What are molecular pictures? The chemical formula for water is H2O, two atoms of hydrogen and one atom of oxygen. Picture an atom as a ball. A molecule of water has these three balls (atoms) arranged along a bent line, with the oxygen in the middle and the two hydrogens on the outside. Drugs are molecules with tens or hundreds of atoms, but we can make 3-D pictures of them too. Most drug molecules work by nestling up to (“targeting”) even larger molecules called proteins, and altering their functions. For example, penicillin kills bacteria by interfering with a protein whose normal job is to help the bugs create new cell walls after they divide. Penicillin was discovered by a lucky accident. Today, by making pictures of protein drug targets we can design drug molecules rather than relying on trial-and-error.
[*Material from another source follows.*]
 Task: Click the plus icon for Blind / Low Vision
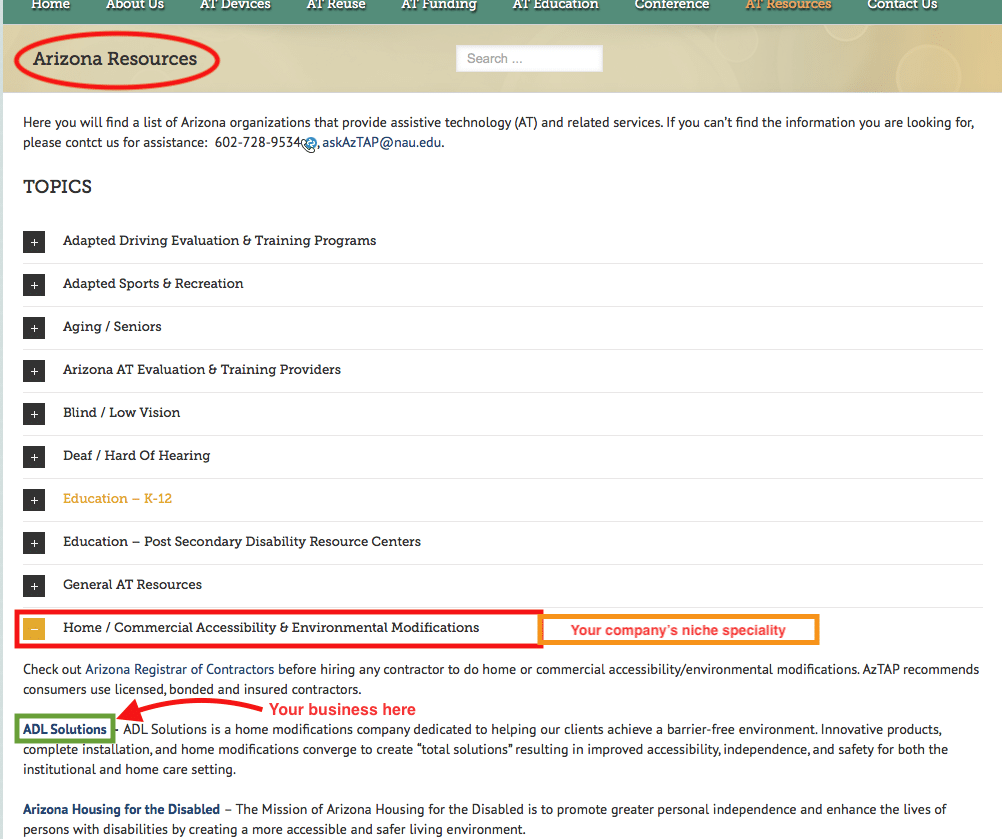coord(34,414)
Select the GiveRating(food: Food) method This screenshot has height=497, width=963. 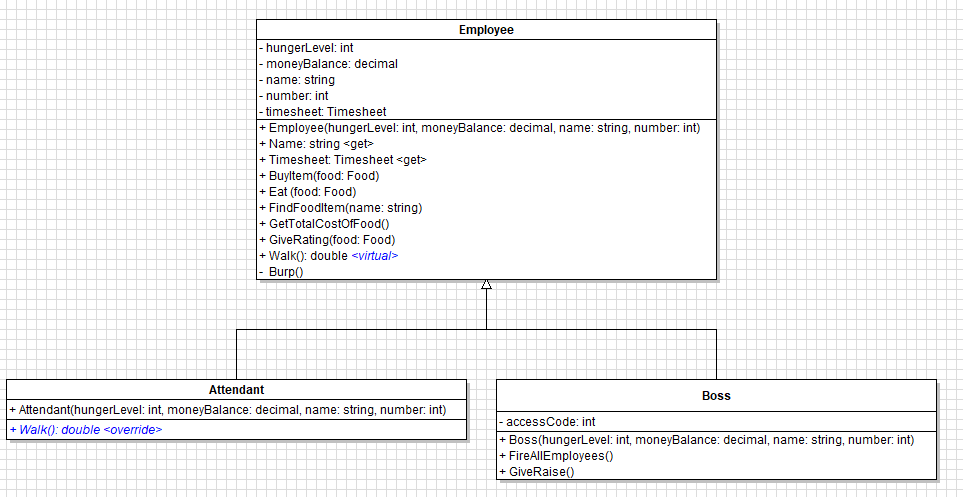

How do we make molecular pictures? In the method called X-ray crystallography we analyze patterns created when an X-ray beam strikes a crystal, and breaks up into a family of secondary beams that flash out in all directions. These patterns can be processed to provide pictures of the molecules that build up the crystal. Thus, crystals of water are what we call ice, and it is from X-raying ice crystals that we know the structure of the water molecule described above. As mentioned above, the new X-ray laser on which the Center is based allows us to use incredibly tiny crystals, which are much easier to make than the larger ones we need today. The technology will bring a whole new world of drug targets into our picture gallery.

So what is the science about? Structural biologists work to create amazingly detailed, three-dimensional pictures of molecules, through a process called x-ray crystallography. The method requires us to grow crystals of proteins, much as we made crystals of salt in 3rd grade. Such pictures provide a basis for rational design of drugs, and for an atomic understanding of life processes. For example, many of our current anti-AIDS drugs were developed using such pictures. But this method has limitations.

To overcome these, BioXFEL will be developing the technology and infrastructure to support an astonishing new x-ray laser beam developed at the Stanford Linac Coherent Light Source. The laser provides incredibly intense x-ray pulses that are incomprehensibly short¬–less than a millionth of a millionth of a second. These pulses act as flashbulbs that will allow BioXFEL scientists to freeze molecular motions and produce movies of them.

In addition this phenomenal beam helps us in other ways.

• It lets us use crystals a thousand times smaller than the ones we use now. Right now most attempts at crystallization fail. Because small crystals grow more readily, we will be able to study new and important drug targets.

• As the x-ray laser is upgraded, we may be able to study single molecules, eliminating the need for crystals.

Hauptman Woodward’s research contribution to BioXFEL will be an extension of its highly successful high-throughput crystallization laboratory. It will be developing a whole new set of technologies and protocols to understand grow, and manipulate the ultra tiny crystals that will be examined with the X-ray laser.

Outside of Buffalo there are six other participating research institutions: Arizona State University; University of Wisconsin, Milwaukee; Cornell University; Rice University, Stanford University; University of California, San Francisco.

Your correspondent will be director of the BioXFEL center. John C. H. Spence, PhD, Regents’ Professor of Physics at Arizona State University, will serve as the Center’s scientific director. The educational director is a UB professor, Dr. Margarita Dubocovich.

Eaton Lattman, PhD, is director of the Hauptman Woodward Research Institute. This column is part of an occasional series exploring news about science and technology in and around Buffalo.